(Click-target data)
-*-

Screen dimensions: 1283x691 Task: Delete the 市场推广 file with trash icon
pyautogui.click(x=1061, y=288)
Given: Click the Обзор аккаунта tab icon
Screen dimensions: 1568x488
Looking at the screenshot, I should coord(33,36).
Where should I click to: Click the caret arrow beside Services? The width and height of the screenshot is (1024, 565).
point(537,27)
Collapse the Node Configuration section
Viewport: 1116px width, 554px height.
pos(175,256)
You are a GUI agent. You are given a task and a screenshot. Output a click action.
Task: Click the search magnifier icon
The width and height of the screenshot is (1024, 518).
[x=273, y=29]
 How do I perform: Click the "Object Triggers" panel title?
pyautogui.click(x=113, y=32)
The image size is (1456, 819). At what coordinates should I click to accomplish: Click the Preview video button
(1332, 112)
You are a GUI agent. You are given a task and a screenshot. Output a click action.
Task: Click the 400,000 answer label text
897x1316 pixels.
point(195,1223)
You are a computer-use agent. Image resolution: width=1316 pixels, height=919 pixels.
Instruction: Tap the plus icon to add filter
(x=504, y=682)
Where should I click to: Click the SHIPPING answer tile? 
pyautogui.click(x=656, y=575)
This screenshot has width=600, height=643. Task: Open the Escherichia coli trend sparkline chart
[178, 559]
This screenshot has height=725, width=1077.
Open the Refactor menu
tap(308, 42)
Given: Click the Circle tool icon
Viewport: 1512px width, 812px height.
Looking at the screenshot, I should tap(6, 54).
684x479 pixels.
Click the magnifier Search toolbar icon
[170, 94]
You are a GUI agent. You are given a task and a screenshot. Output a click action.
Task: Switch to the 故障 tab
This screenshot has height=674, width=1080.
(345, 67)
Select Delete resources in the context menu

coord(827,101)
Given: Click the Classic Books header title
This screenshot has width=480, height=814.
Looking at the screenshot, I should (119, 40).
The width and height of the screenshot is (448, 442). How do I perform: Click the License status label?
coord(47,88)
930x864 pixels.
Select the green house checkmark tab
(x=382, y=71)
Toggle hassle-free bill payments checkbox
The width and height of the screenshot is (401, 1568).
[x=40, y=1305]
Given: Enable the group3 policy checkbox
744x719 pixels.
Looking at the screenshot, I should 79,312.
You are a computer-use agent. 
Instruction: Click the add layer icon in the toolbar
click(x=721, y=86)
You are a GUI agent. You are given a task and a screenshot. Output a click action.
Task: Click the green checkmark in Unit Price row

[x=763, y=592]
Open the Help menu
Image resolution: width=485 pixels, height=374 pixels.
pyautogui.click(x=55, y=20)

-*-

Short task: Render the rows from the start through the line containing "point(195,1223)" as a JSON list of strings, one string per line and blank lines omitted.

Answer:
[
  "Screen dimensions: 1283x691 Task: Delete the 市场推广 file with trash icon",
  "pyautogui.click(x=1061, y=288)",
  "Given: Click the Обзор аккаунта tab icon",
  "Screen dimensions: 1568x488",
  "Looking at the screenshot, I should coord(33,36).",
  "Where should I click to: Click the caret arrow beside Services? The width and height of the screenshot is (1024, 565).",
  "point(537,27)",
  "Collapse the Node Configuration section",
  "Viewport: 1116px width, 554px height.",
  "pos(175,256)",
  "You are a GUI agent. You are given a task and a screenshot. Output a click action.",
  "Task: Click the search magnifier icon",
  "The width and height of the screenshot is (1024, 518).",
  "[x=273, y=29]",
  " How do I perform: Click the \"Object Triggers\" panel title?",
  "pyautogui.click(x=113, y=32)",
  "The image size is (1456, 819). At what coordinates should I click to accomplish: Click the Preview video button",
  "(1332, 112)",
  "You are a GUI agent. You are given a task and a screenshot. Output a click action.",
  "Task: Click the 400,000 answer label text",
  "897x1316 pixels.",
  "point(195,1223)"
]